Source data
◆ ◆ ◆ ◆

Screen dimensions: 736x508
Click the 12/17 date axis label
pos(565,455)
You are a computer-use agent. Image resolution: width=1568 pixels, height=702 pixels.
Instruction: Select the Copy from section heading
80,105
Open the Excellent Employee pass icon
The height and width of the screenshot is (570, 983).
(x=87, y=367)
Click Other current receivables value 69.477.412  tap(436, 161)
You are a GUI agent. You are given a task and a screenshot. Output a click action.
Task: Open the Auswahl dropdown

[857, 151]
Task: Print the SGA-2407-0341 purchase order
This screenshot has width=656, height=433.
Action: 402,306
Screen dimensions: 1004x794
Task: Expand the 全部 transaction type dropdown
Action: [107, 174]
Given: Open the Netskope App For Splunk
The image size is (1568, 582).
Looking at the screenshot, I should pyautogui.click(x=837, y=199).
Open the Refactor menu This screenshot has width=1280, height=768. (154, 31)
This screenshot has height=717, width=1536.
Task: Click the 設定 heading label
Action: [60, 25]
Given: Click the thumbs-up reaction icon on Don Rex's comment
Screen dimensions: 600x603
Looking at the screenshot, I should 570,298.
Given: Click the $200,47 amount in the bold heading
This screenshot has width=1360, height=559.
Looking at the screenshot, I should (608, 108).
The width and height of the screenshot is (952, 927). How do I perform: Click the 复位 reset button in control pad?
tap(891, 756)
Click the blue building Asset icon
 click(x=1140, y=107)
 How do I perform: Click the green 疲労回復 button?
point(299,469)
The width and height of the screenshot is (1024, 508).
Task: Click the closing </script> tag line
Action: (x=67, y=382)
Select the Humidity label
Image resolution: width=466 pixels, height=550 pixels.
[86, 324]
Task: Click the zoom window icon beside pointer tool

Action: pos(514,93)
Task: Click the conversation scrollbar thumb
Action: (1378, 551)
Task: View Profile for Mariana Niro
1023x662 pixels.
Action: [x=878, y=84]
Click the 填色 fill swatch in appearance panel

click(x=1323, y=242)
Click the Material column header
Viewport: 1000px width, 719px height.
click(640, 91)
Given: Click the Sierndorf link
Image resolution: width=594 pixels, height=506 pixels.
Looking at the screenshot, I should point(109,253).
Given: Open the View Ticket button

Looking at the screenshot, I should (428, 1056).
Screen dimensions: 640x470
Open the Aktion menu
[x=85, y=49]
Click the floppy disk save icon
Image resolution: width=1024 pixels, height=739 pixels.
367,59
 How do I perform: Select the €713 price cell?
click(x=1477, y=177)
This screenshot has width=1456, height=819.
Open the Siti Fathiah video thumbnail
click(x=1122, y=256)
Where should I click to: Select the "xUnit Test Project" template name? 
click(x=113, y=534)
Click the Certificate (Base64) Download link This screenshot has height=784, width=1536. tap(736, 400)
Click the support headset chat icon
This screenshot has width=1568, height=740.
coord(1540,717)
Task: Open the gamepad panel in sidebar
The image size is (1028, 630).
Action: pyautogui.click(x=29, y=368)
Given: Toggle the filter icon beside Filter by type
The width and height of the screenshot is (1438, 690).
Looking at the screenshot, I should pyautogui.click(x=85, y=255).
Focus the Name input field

◆ ◆ ◆ ◆

_WORK REQUEST:_ Word for word, write out the entries above again.

_ANSWER TO THIS PROBLEM:_
Screen dimensions: 736x508
Click the 12/17 date axis label
pos(565,455)
You are a computer-use agent. Image resolution: width=1568 pixels, height=702 pixels.
Instruction: Select the Copy from section heading
80,105
Open the Excellent Employee pass icon
The height and width of the screenshot is (570, 983).
(x=87, y=367)
Click Other current receivables value 69.477.412  tap(436, 161)
You are a GUI agent. You are given a task and a screenshot. Output a click action.
Task: Open the Auswahl dropdown

[857, 151]
Task: Print the SGA-2407-0341 purchase order
This screenshot has width=656, height=433.
Action: 402,306
Screen dimensions: 1004x794
Task: Expand the 全部 transaction type dropdown
Action: [107, 174]
Given: Open the Netskope App For Splunk
The image size is (1568, 582).
Looking at the screenshot, I should pyautogui.click(x=837, y=199).
Open the Refactor menu This screenshot has width=1280, height=768. (154, 31)
This screenshot has height=717, width=1536.
Task: Click the 設定 heading label
Action: [60, 25]
Given: Click the thumbs-up reaction icon on Don Rex's comment
Screen dimensions: 600x603
Looking at the screenshot, I should 570,298.
Given: Click the $200,47 amount in the bold heading
This screenshot has width=1360, height=559.
Looking at the screenshot, I should (608, 108).
The width and height of the screenshot is (952, 927). How do I perform: Click the 复位 reset button in control pad?
tap(891, 756)
Click the blue building Asset icon
 click(x=1140, y=107)
 How do I perform: Click the green 疲労回復 button?
point(299,469)
The width and height of the screenshot is (1024, 508).
Task: Click the closing </script> tag line
Action: (x=67, y=382)
Select the Humidity label
Image resolution: width=466 pixels, height=550 pixels.
[86, 324]
Task: Click the zoom window icon beside pointer tool

Action: pos(514,93)
Task: Click the conversation scrollbar thumb
Action: (1378, 551)
Task: View Profile for Mariana Niro
1023x662 pixels.
Action: [x=878, y=84]
Click the 填色 fill swatch in appearance panel

click(x=1323, y=242)
Click the Material column header
Viewport: 1000px width, 719px height.
click(640, 91)
Given: Click the Sierndorf link
Image resolution: width=594 pixels, height=506 pixels.
Looking at the screenshot, I should point(109,253).
Given: Open the View Ticket button

Looking at the screenshot, I should (428, 1056).
Screen dimensions: 640x470
Open the Aktion menu
[x=85, y=49]
Click the floppy disk save icon
Image resolution: width=1024 pixels, height=739 pixels.
367,59
 How do I perform: Select the €713 price cell?
click(x=1477, y=177)
This screenshot has width=1456, height=819.
Open the Siti Fathiah video thumbnail
click(x=1122, y=256)
Where should I click to: Select the "xUnit Test Project" template name? 
click(x=113, y=534)
Click the Certificate (Base64) Download link This screenshot has height=784, width=1536. tap(736, 400)
Click the support headset chat icon
This screenshot has width=1568, height=740.
coord(1540,717)
Task: Open the gamepad panel in sidebar
The image size is (1028, 630).
Action: pyautogui.click(x=29, y=368)
Given: Toggle the filter icon beside Filter by type
The width and height of the screenshot is (1438, 690).
Looking at the screenshot, I should pyautogui.click(x=85, y=255).
Focus the Name input field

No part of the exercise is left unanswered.